◆ WHAT YOU ARE ASKED TO DO ◆
The reply should be one number: how many lines of the data below contain "right".

[RECORDS SHOWN Boundary: Start]

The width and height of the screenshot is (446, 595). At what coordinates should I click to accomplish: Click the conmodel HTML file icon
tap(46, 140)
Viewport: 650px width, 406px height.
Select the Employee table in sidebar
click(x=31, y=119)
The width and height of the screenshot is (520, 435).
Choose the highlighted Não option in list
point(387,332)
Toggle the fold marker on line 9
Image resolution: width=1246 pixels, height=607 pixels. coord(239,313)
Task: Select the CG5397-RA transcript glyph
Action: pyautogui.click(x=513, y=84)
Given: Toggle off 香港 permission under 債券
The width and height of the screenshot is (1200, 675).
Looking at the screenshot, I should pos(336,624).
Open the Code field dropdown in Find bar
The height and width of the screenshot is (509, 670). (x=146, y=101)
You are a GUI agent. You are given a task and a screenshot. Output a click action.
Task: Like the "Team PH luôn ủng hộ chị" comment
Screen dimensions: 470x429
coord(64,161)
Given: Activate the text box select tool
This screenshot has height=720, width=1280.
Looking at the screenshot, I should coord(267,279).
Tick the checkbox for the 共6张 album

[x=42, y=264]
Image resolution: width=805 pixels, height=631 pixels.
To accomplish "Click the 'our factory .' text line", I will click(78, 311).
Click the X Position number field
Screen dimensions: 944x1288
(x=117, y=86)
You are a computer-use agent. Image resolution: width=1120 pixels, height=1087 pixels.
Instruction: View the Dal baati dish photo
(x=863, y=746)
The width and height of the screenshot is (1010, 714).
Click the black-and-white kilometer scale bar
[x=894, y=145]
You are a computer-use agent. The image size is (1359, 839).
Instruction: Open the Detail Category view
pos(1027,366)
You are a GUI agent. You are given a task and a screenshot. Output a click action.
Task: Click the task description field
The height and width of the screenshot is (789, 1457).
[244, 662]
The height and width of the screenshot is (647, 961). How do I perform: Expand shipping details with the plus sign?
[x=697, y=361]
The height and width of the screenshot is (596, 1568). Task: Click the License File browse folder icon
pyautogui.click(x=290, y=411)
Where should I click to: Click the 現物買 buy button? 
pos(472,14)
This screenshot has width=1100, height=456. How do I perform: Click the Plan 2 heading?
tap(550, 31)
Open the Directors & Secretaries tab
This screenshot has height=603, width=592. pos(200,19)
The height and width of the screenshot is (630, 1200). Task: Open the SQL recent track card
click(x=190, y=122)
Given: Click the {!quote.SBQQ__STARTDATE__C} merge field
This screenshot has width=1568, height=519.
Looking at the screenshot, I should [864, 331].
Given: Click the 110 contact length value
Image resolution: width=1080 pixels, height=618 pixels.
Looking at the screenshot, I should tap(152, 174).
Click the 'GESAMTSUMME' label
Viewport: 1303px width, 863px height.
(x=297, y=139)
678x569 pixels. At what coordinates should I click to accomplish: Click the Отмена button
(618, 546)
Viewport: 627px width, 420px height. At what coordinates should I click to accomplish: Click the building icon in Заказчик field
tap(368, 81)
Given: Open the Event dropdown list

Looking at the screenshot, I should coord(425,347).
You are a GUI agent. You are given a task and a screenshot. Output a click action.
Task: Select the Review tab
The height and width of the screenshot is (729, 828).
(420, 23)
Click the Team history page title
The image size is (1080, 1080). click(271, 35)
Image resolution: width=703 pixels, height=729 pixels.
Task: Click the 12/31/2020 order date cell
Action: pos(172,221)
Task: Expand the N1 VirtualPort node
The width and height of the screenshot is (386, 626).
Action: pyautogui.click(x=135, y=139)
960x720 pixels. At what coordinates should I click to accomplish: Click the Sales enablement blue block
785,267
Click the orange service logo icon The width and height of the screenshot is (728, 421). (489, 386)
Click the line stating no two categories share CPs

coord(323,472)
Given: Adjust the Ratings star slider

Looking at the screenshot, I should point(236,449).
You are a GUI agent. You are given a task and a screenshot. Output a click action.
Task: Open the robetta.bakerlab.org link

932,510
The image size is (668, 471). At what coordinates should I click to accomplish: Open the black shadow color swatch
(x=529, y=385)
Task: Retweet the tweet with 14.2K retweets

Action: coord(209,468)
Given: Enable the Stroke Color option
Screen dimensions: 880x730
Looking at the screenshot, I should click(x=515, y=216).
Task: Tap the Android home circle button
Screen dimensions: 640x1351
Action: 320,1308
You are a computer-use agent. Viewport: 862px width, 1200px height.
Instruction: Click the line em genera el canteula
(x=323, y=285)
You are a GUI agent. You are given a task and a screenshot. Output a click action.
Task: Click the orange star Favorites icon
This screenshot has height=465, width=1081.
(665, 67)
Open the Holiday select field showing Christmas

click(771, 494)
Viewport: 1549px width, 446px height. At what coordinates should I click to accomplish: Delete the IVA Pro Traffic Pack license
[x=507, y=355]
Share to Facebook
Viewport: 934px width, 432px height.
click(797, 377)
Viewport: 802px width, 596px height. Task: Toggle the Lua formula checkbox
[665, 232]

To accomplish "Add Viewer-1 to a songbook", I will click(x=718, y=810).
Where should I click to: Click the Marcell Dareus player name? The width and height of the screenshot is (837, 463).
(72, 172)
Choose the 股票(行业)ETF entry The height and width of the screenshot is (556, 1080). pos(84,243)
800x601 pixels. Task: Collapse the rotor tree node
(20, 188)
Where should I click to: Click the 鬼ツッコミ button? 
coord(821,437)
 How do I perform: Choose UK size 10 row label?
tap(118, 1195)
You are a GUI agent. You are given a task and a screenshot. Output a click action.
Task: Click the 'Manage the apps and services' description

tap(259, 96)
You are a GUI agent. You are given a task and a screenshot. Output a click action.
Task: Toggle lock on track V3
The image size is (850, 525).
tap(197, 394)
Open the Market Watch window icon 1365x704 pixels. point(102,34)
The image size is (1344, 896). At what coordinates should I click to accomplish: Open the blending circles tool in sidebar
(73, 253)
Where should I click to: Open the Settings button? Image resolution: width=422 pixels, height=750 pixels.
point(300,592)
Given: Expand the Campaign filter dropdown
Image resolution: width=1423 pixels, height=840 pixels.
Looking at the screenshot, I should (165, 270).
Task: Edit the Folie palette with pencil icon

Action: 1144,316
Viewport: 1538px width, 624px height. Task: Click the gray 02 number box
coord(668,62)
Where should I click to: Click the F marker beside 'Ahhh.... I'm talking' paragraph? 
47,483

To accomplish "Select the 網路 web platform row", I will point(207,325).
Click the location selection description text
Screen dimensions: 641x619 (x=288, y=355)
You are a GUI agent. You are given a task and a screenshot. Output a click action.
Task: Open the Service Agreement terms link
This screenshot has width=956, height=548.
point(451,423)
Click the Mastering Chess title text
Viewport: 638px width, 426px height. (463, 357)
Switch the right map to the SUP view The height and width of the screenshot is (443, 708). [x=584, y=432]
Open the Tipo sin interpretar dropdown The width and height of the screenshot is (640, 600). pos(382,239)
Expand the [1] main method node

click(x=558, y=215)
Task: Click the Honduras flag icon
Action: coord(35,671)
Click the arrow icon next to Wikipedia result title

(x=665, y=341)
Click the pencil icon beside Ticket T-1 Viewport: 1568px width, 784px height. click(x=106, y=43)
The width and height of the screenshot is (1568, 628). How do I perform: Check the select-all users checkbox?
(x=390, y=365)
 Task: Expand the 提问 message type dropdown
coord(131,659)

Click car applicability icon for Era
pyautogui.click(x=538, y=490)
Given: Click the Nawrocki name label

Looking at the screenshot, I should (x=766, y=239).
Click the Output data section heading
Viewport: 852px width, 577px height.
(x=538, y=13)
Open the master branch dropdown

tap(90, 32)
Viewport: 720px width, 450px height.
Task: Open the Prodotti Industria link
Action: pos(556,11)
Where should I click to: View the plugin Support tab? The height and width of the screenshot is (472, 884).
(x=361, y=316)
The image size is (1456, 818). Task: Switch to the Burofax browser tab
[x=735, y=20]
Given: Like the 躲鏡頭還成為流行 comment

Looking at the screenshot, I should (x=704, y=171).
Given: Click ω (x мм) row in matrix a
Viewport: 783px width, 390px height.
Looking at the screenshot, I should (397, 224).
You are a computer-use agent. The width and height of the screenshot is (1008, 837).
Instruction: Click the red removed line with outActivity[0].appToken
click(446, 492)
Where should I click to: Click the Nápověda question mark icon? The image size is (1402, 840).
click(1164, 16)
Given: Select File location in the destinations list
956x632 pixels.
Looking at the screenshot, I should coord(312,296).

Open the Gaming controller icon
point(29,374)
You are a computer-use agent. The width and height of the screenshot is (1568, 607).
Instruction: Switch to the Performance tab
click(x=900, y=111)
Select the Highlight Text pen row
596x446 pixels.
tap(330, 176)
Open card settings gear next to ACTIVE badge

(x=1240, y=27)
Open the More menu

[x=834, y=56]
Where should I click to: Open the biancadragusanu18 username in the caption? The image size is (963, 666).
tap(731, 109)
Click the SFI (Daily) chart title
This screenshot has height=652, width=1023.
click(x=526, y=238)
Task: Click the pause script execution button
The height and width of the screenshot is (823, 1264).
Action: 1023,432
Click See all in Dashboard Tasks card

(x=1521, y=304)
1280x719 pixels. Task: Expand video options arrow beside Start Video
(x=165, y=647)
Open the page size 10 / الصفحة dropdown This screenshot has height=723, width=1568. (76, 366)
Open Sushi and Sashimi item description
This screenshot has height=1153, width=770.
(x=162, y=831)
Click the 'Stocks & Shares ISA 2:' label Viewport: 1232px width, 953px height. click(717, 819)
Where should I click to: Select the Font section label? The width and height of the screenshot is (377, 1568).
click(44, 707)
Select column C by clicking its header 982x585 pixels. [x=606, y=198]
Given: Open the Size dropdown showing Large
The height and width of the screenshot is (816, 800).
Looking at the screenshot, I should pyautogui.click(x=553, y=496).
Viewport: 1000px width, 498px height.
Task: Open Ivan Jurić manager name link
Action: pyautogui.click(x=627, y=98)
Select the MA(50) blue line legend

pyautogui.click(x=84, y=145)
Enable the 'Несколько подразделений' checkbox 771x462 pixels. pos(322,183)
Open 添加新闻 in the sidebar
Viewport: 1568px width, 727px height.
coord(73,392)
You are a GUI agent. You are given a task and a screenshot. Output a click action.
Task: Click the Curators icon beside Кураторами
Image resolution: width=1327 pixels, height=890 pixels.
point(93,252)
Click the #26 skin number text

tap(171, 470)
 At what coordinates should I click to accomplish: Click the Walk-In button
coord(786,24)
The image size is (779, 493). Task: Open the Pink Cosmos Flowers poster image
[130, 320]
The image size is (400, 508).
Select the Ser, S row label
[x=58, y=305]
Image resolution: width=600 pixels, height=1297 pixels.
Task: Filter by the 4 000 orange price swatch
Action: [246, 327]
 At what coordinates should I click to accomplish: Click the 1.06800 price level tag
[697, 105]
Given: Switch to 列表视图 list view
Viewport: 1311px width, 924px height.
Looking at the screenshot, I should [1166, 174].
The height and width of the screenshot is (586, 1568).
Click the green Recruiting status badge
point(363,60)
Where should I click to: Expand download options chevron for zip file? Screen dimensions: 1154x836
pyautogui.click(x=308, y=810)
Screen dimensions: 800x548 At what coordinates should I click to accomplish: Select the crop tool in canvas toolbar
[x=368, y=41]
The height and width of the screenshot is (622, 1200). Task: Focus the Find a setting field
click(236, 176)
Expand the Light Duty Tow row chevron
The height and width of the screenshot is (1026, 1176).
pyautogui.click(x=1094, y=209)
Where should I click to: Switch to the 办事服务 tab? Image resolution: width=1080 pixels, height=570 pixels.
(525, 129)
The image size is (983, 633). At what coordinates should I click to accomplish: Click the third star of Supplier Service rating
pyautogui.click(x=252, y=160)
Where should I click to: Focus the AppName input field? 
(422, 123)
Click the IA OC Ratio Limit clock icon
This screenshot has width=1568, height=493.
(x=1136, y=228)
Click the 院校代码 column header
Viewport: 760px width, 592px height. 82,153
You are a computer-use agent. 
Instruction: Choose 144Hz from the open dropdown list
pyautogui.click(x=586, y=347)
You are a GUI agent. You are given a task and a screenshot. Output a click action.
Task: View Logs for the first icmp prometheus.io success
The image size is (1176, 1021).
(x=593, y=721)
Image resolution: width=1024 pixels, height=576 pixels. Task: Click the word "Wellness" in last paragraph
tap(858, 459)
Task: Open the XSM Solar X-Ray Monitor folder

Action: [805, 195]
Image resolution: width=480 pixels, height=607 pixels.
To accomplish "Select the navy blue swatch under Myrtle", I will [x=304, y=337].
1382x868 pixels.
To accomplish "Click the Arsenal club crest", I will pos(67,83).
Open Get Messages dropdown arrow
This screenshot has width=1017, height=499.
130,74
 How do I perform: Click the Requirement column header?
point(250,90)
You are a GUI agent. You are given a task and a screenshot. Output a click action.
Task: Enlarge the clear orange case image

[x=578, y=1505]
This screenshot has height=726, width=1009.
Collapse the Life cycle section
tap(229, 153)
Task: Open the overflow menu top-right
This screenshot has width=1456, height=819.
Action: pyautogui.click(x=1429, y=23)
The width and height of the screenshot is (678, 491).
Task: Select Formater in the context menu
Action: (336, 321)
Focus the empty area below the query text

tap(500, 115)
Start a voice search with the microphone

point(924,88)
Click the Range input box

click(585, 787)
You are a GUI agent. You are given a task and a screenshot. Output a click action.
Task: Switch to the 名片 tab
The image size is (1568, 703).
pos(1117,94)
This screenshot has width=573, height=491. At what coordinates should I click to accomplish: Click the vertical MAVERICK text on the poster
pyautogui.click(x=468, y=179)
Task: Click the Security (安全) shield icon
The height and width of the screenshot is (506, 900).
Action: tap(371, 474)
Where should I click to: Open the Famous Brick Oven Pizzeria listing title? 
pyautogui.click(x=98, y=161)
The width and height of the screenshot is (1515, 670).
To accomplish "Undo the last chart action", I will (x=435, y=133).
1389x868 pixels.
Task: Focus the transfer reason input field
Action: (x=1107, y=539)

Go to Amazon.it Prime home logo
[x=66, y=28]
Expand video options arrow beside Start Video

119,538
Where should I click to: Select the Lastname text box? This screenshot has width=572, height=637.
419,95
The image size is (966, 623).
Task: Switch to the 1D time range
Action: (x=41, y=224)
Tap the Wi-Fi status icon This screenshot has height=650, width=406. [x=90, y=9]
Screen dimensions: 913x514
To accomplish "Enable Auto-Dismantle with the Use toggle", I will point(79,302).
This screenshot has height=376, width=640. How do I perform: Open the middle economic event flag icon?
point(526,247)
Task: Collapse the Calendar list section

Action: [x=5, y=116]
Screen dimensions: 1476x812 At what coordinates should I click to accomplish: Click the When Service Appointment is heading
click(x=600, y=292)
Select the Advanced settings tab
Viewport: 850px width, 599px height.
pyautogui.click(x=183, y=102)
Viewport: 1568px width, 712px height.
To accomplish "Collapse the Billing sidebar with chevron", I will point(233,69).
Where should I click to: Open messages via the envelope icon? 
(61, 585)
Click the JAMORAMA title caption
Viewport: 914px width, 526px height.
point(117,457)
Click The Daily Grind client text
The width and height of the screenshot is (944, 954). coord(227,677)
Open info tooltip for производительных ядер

[RECORDS SHOWN Boundary: End]

◆ ANSWER BOX ◆
2